Thursday, 10 June 2021

NJ Superintendent Goes On Leave After Refusing To Waive School Mask Mandate

 A New Jersey superintendent was placed on administrative leave at his request after he did not waive the state’s mask mandate for schools.

Democratic Governor of New Jersey Phil Murphy recently said that people could remove their masks in schools under certain weather-related conditions.

“As a reminder to all schools officials, our current masking requirements do include exceptions for cases of extreme heat in outdoor settings and for situations indoors or outdoors where wearing a mask would inhibit the individual’s health. School officials are empowered to relax masking among students and staff in their buildings, given extreme weather conditions, and we hope they will make the right calls for their educational communities,” the governor said earlier this week.

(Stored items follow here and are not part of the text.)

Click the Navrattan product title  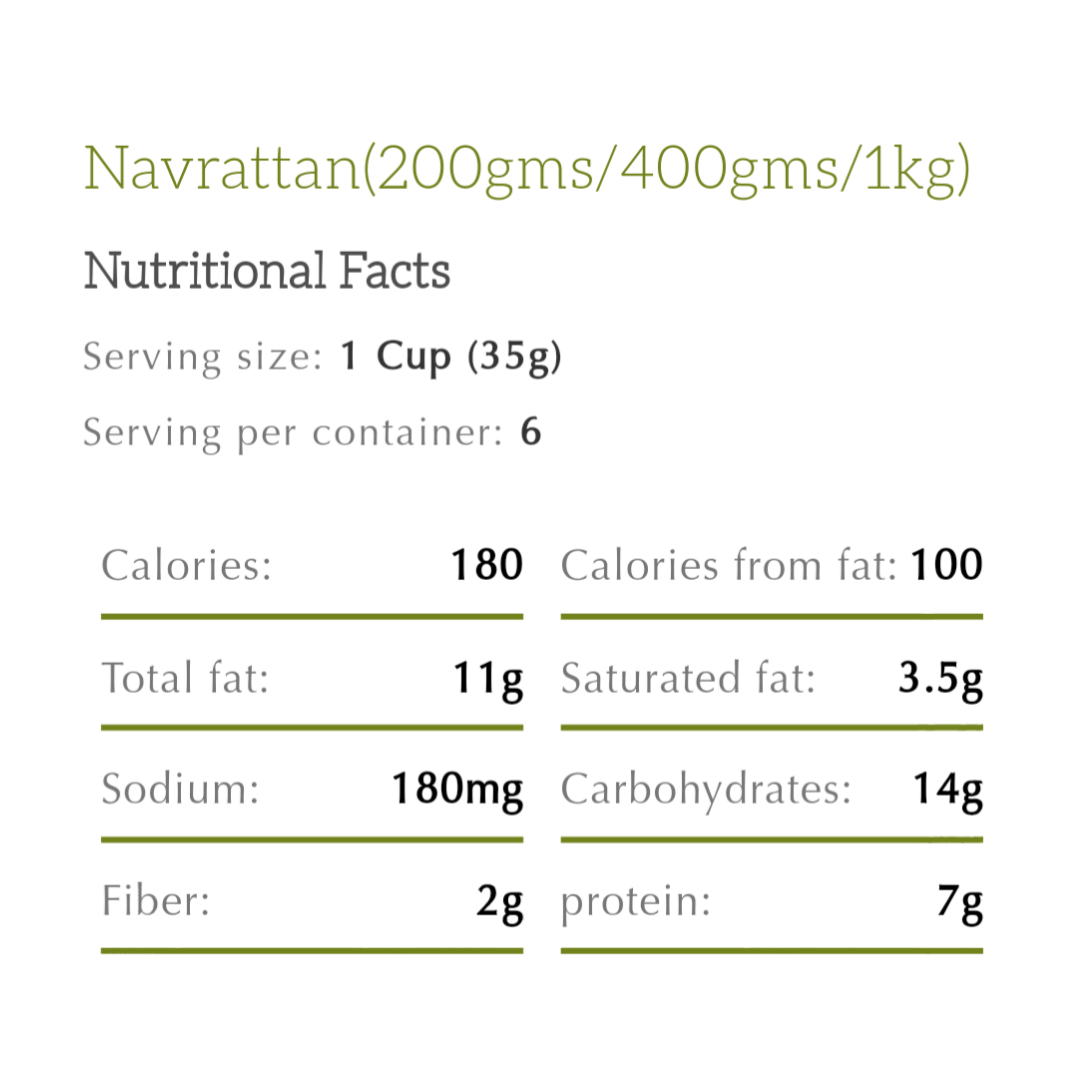click(527, 169)
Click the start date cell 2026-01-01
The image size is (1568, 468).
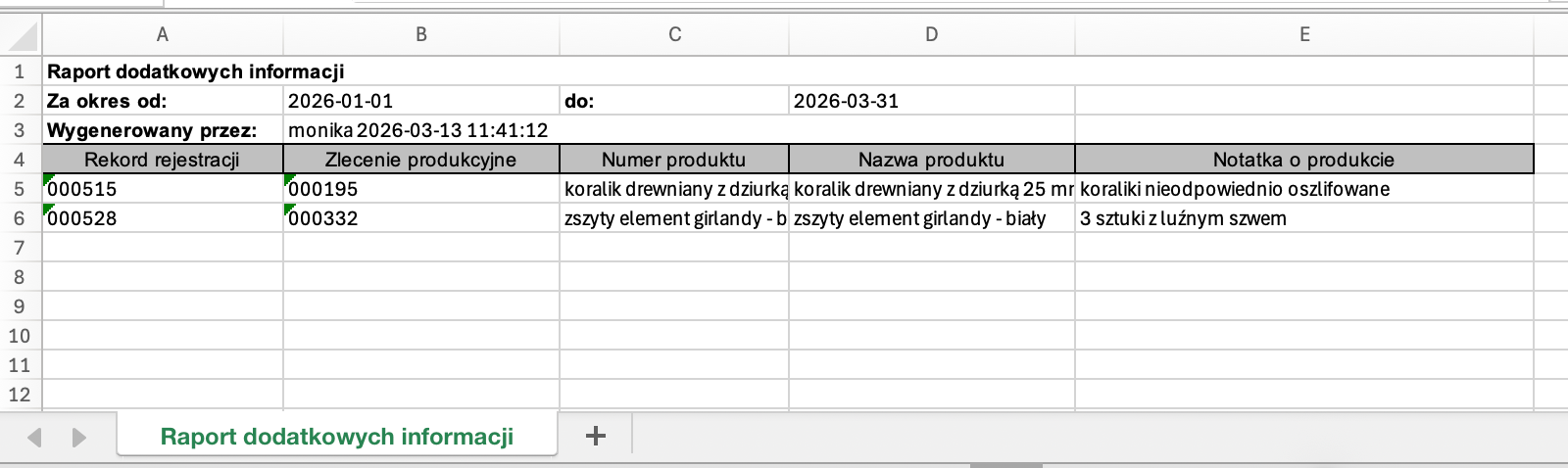point(420,101)
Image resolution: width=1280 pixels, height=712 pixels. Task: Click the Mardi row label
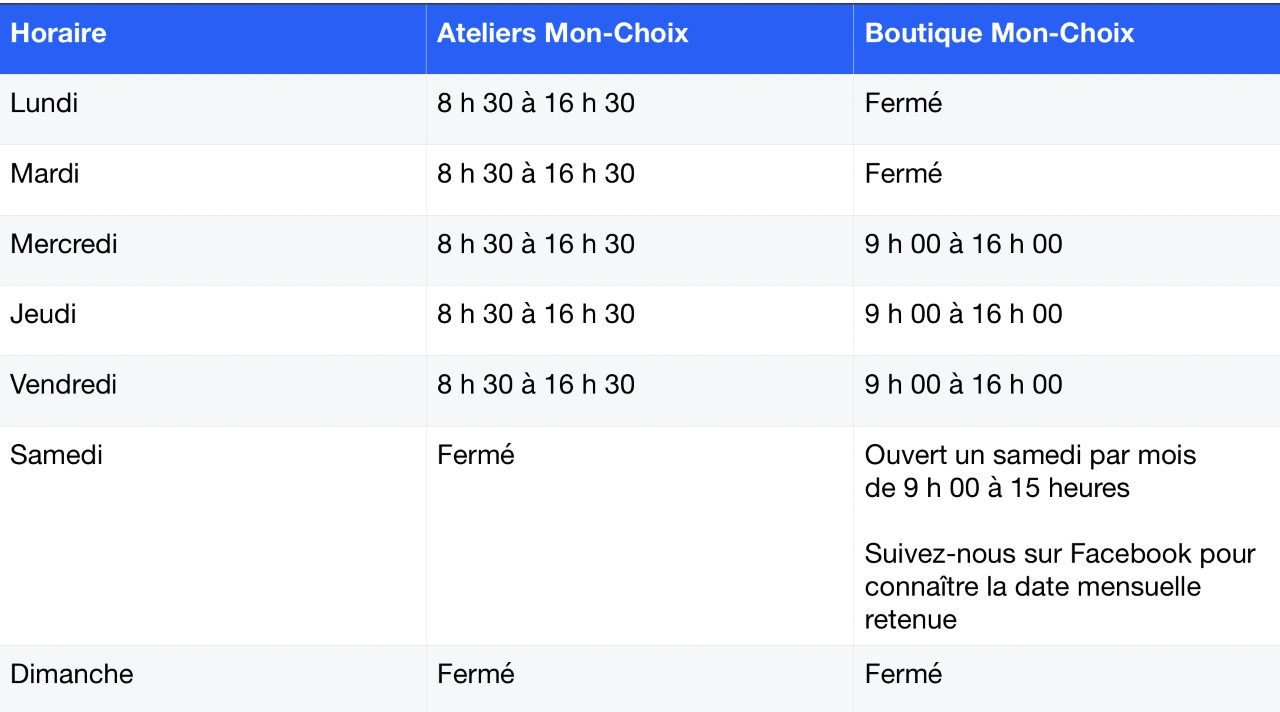pyautogui.click(x=44, y=174)
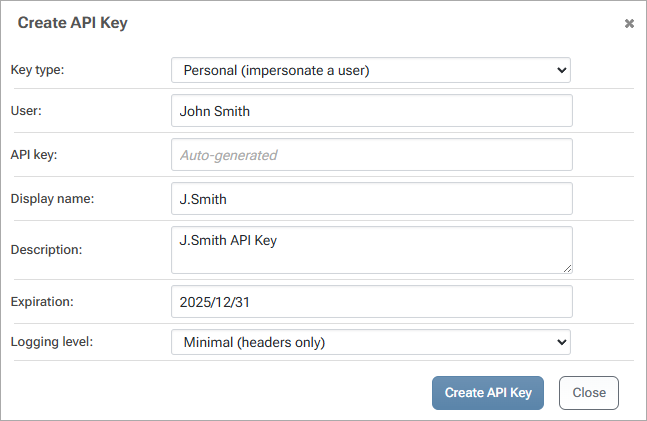647x421 pixels.
Task: Click inside the Description text area
Action: point(371,249)
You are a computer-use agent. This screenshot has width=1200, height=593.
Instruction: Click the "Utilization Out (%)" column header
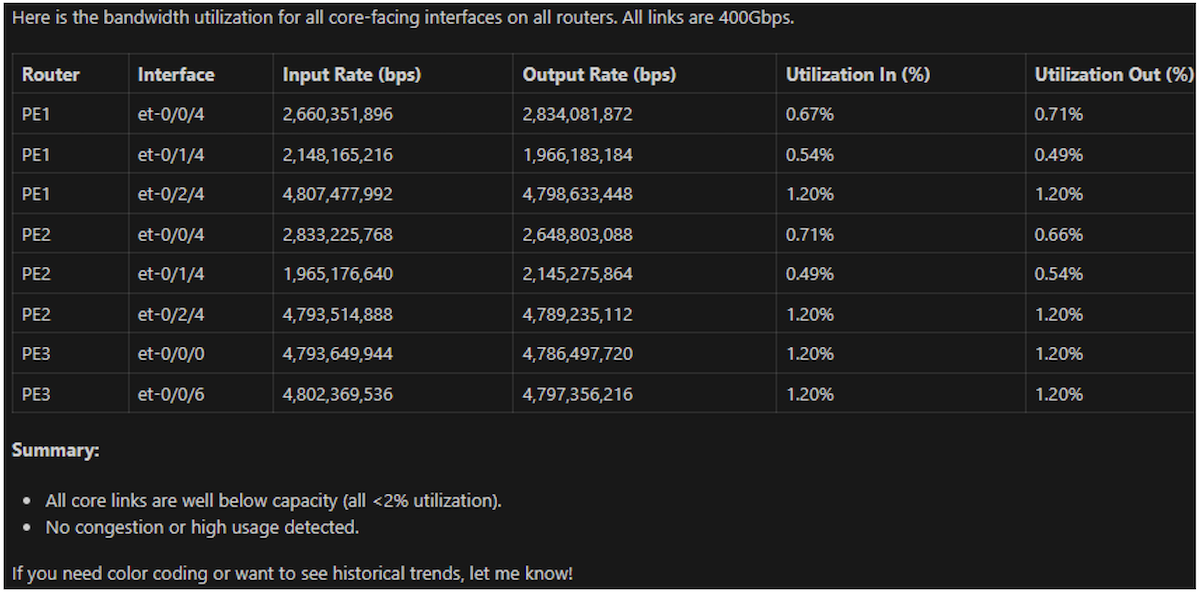(1114, 75)
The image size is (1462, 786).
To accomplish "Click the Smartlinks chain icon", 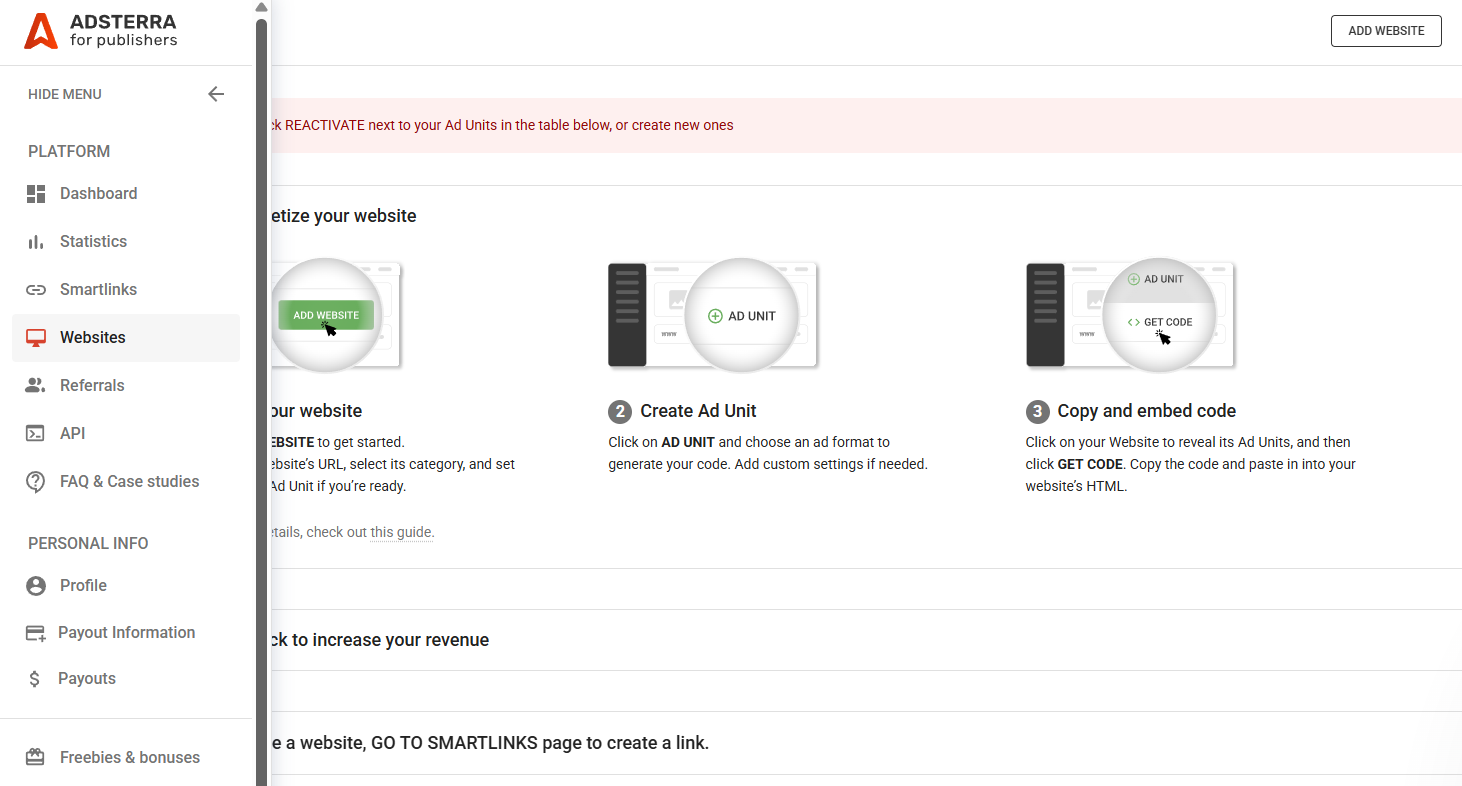I will tap(36, 290).
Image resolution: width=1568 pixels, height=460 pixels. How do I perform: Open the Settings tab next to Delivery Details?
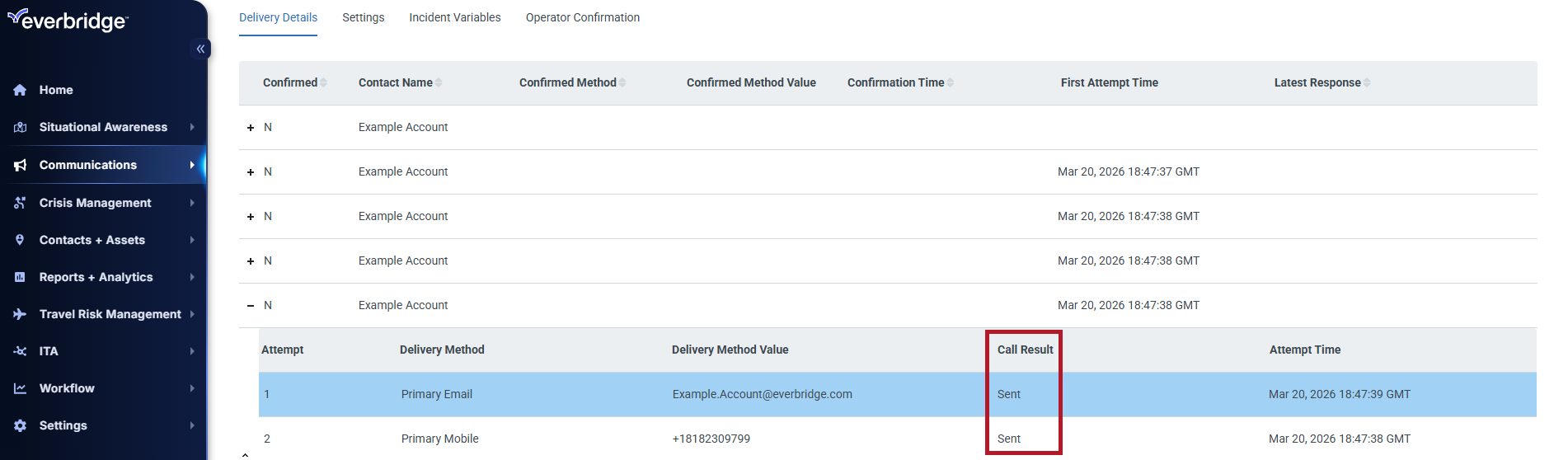(363, 17)
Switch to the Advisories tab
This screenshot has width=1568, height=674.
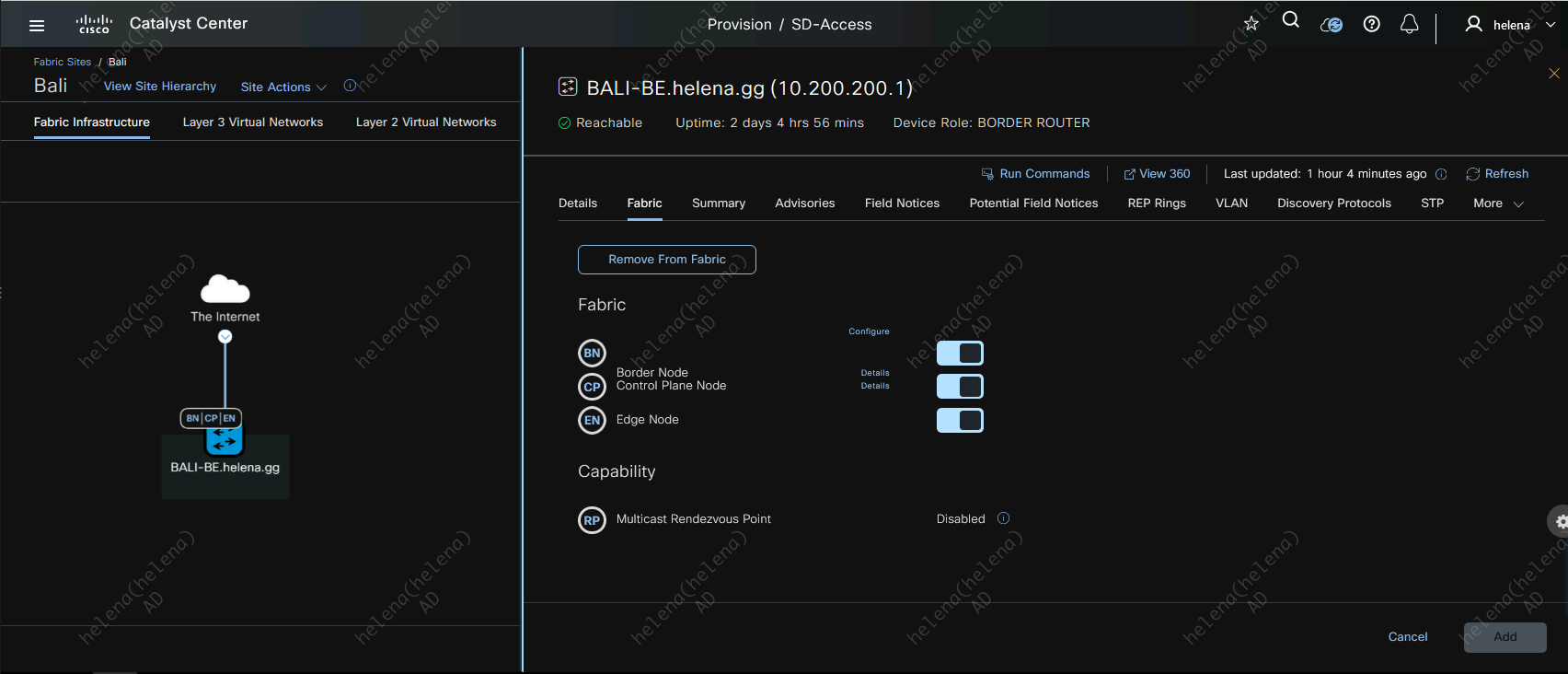click(804, 203)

In a survey, however, most of the parents in the school district reportedly said they would be in favor of entirely getting rid of the mask mandate, leading to Superintendent John J. Marciante, who will retire later this month after 14 years, being placed on leave at his request.

In a message from assistant superintendent Dr. Nicole Santora to the school community, Santora explained the situation.

“A number of parents came to the Board of Education meeting tonight in an effort to make masks optional for students.  Dr. Marciante stated that he would follow Executive Order 175, which provided stipulations for mask removal in extreme heat,” Santora wrote.

She went on to say, “Upon Dr. Marciante’s recommendation, in an effort to give the community what the majority had voted for on the survey, the Board of Education placed Dr. Marciante on administrative leave,” adding that the board then passed the motion “to revise the district mask policy to make masks optional for all students AT PARENTS[’] DISCRETION.”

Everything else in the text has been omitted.